[Vision2020] Anti-Spam Conviction Is Upheld

Art Deco deco at moscow.com
Wed Sep 6 16:27:36 PDT 2006


Anti-Spam Conviction Is Upheld

N.C. Man Flooded AOL Customers With Unsolicited E-Mail

By Candace Rondeaux
Washington Post Staff Writer
Wednesday, September 6, 2006; B03



The Court of Appeals of Virginia upheld yesterday what is believed to be the first conviction in the nation under a state anti-spamming law that makes it a felony to send unsolicited mass e-mails.

A North Carolina man was convicted in Loudoun County two years ago of illegally sending tens of thousands of e-mails to America Online customers. Prosecutors said Jeremy Jaynes flooded the servers at the Internet company's headquarters in Loudoun with bulk e-mail advertisements for computer programs and stock pickers.

Jaynes was sentenced last year to nine years in prison on three counts of violating the state's anti-spam law and was allowed to remain free on $1 million bond while his case was appealed. Thomas M. Wolf, an attorney for Jaynes, said he plans to appeal yesterday's decision.

Virginia Attorney General Robert F. McDonnell said in a statement that his office will ask the court to revoke bond and order Jaynes to begin serving his sentence. The attorney general applauded the appeals court decision, saying the three-year-old anti-spam law helps keep Internet users "safe and secure."

"Today's ruling reinforces Virginia's anti-spam act and further protects the people of the commonwealth from identity thieves and cyber criminals," McDonnell said.

Jaynes's attorneys argued in their appeal that the Loudoun court had no jurisdiction over the case because the e-mails were sent from Jaynes's home in North Carolina. The appeal also contended that the anti-spam law restrains the constitutional right of free speech protected under the First Amendment.

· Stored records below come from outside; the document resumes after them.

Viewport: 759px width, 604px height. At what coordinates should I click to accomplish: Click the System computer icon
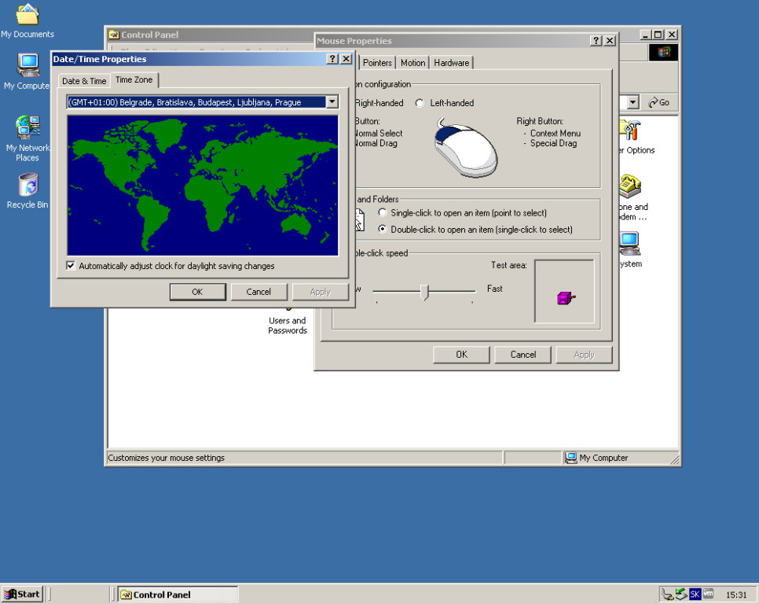click(630, 244)
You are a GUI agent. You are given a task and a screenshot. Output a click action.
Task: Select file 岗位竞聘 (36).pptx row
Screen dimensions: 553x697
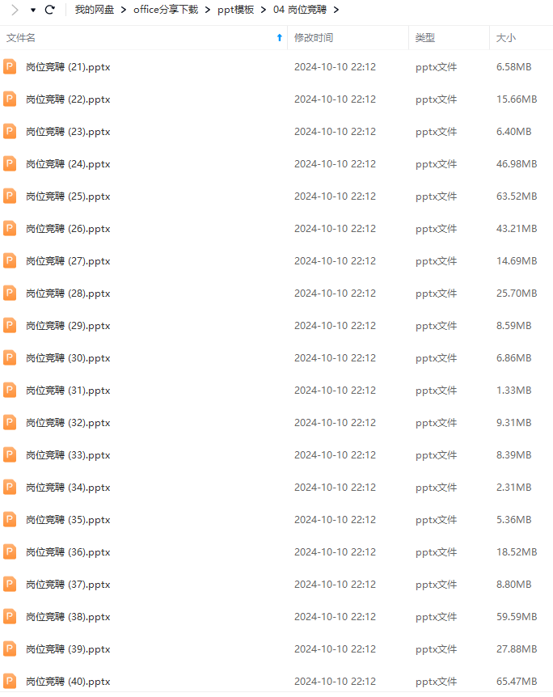277,552
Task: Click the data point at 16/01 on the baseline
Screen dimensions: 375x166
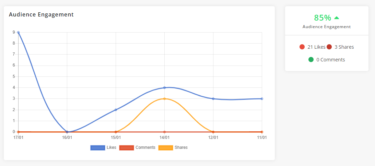Action: coord(67,132)
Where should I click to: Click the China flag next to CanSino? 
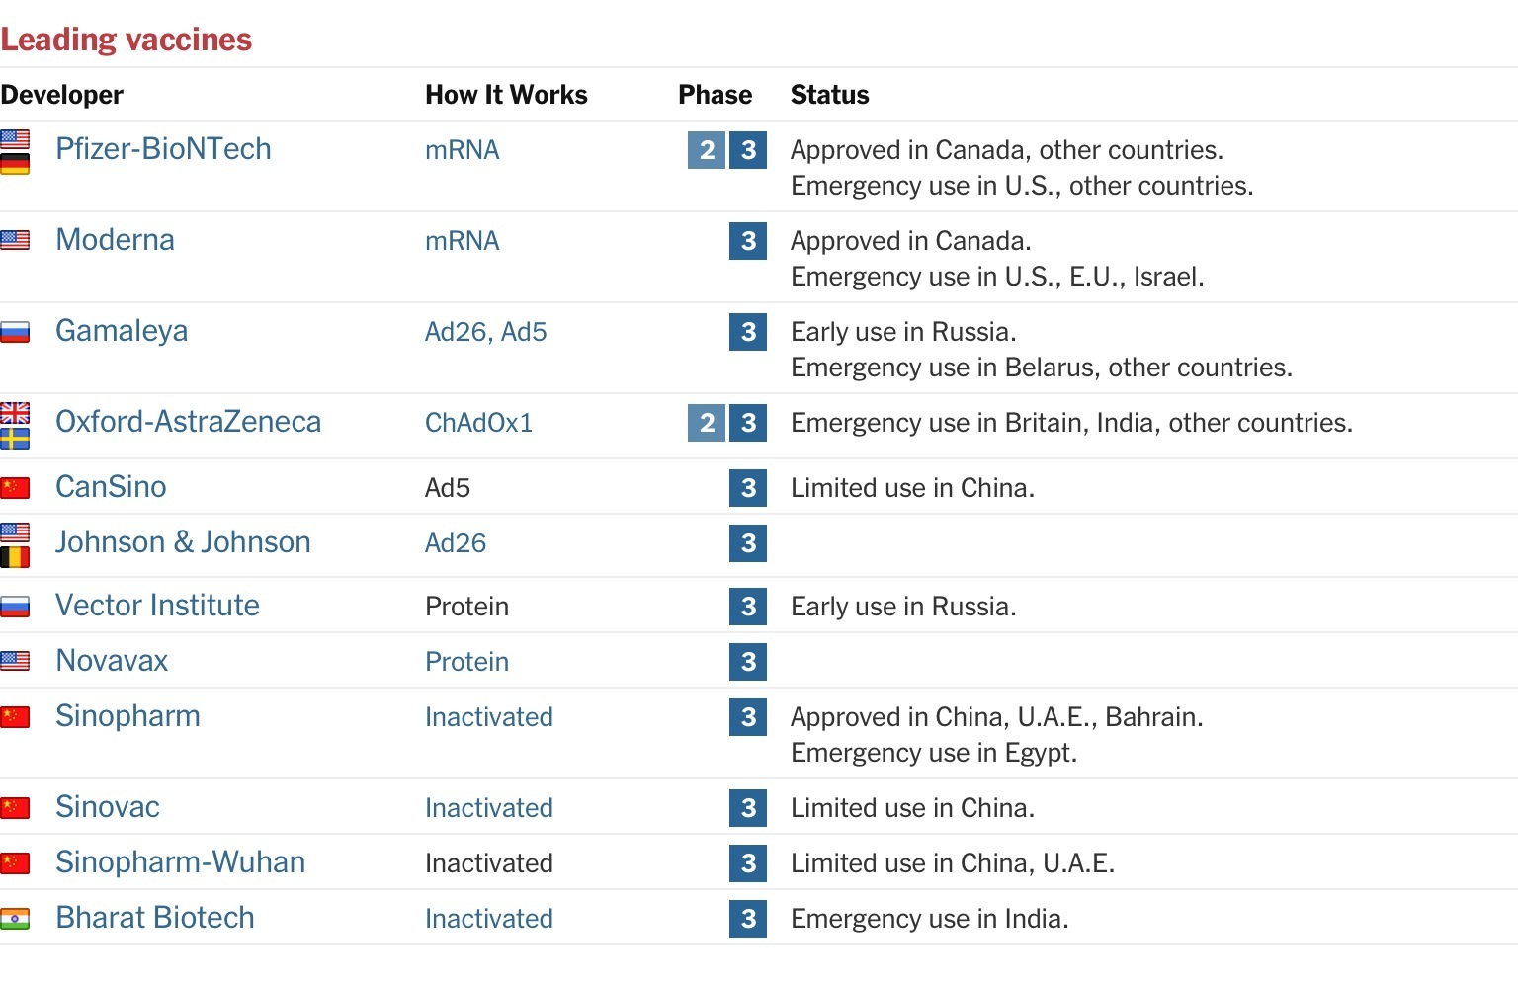click(x=15, y=487)
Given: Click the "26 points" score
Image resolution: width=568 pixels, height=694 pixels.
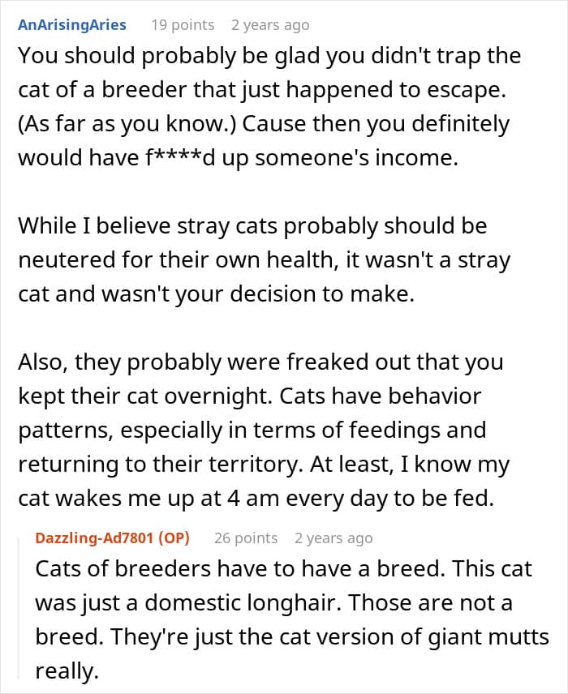Looking at the screenshot, I should (246, 538).
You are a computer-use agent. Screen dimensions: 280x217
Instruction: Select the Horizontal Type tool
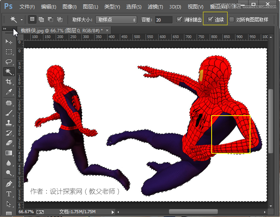pyautogui.click(x=9, y=194)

But the three-judge panel disagreed, ruling in an opinion written by Judge James W. Haley Jr. that circuit courts have exclusive jurisdiction over felonies committed in their areas. The anti-spam law, Haley said, "prohibits trespassing on private computer networks through intentional misrepresentation, an activity that merits no First Amendment protection."

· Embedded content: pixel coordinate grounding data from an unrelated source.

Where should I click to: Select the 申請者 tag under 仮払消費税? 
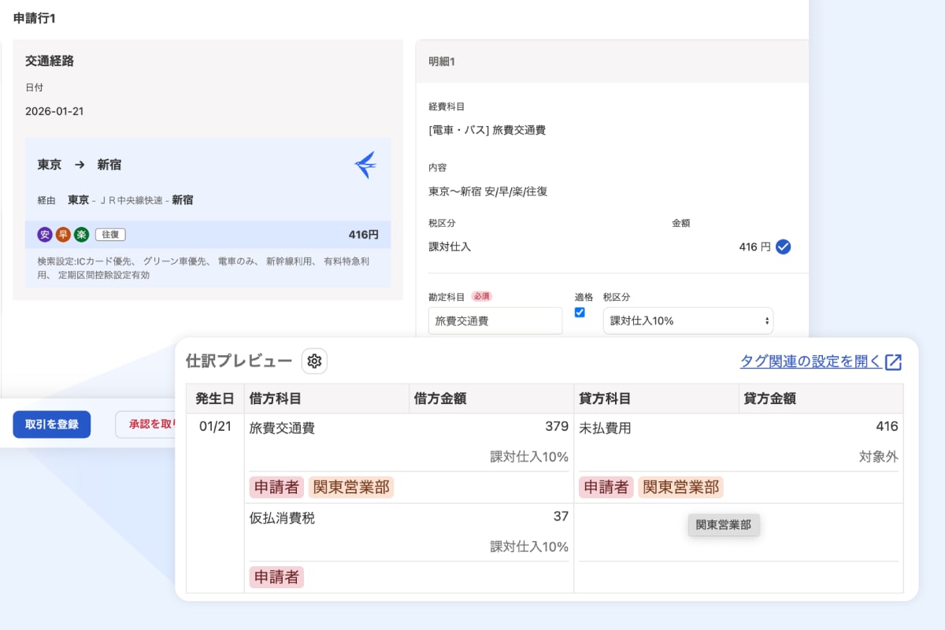point(276,577)
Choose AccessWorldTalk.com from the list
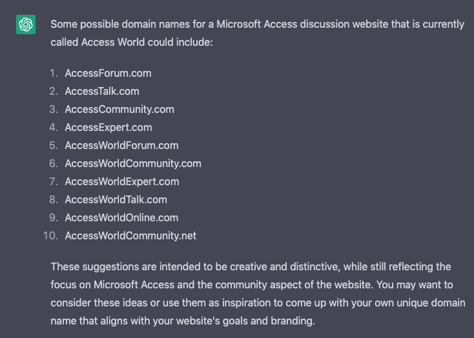This screenshot has height=338, width=474. pyautogui.click(x=116, y=200)
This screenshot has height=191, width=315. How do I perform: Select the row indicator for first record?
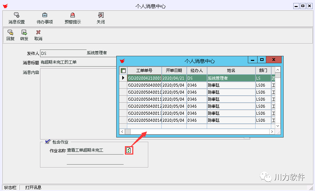(123, 78)
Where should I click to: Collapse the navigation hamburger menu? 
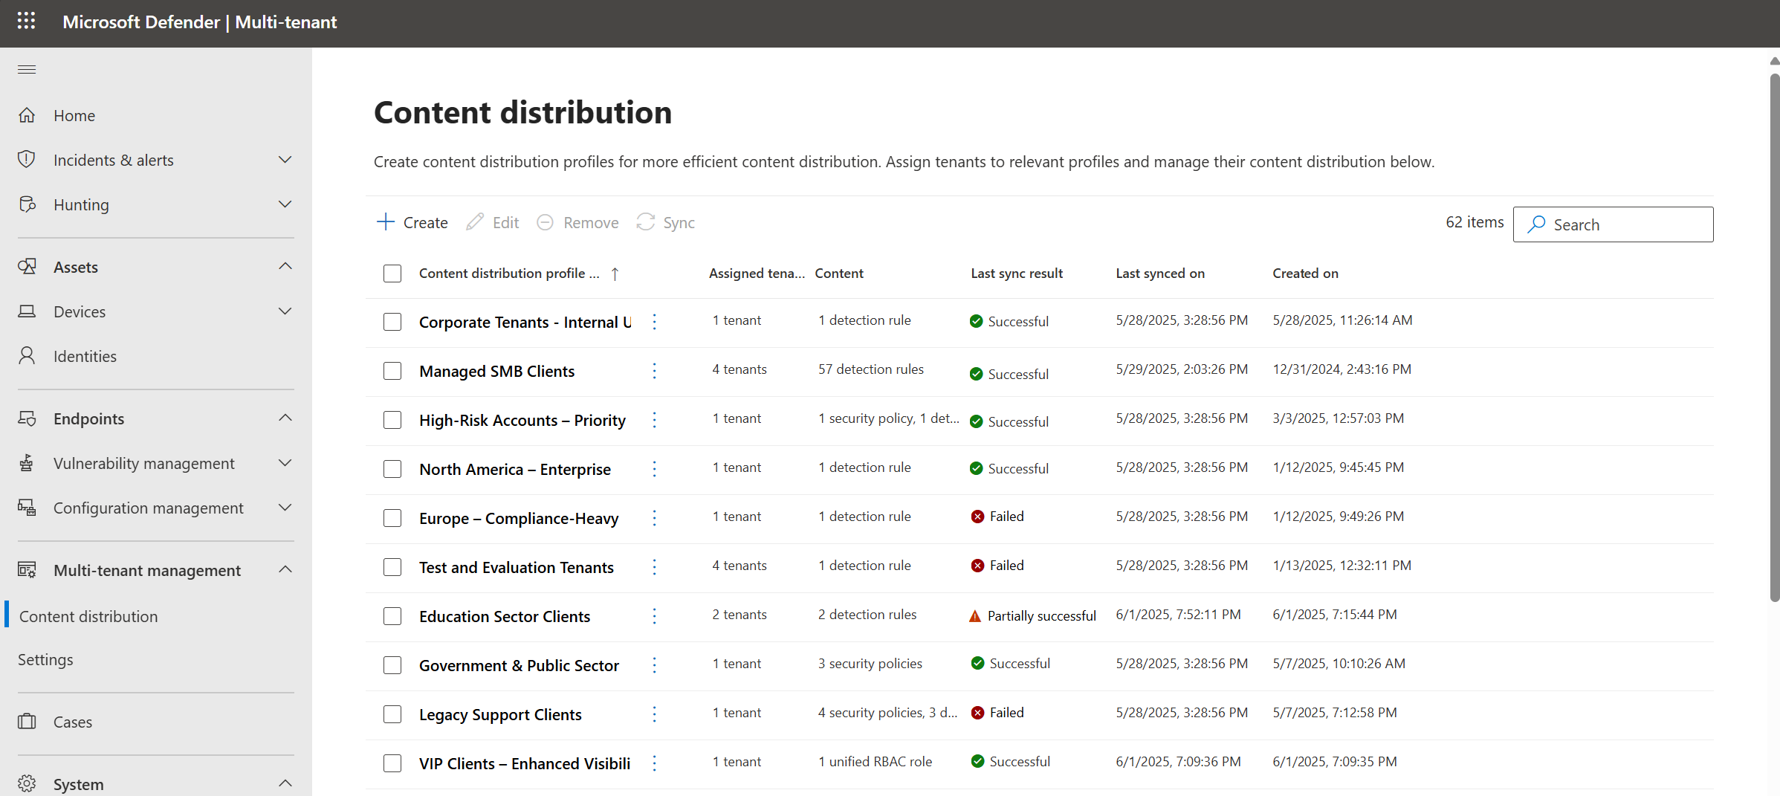[x=27, y=70]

Wolf argued that the anti-spam statute was too broad. Moreover, he said, efforts to enforce the law could snare well-intentioned citizens in other states who send out harmless e-mails under anonymous names that pass through servers in Virginia.

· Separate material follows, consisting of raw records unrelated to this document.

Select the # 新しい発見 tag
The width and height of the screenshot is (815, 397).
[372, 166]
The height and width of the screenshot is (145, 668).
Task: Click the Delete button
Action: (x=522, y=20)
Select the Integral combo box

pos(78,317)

"You purchase an e-mail address list, alter the transmission information in the header of your e-mail to avoid retaliation, and on Easter morning send out a three-word e-mail to thousands of people: 'Christ is risen!' You have committed a felony in Virginia," Wolf said.

John Whitehead, president of the conservative Rutherford Institute, who along with the American Civil Liberties Union of Virginia filed a brief in support of Jaynes's appeal, agreed, saying yesterday's ruling would have a "chilling effect" on free speech.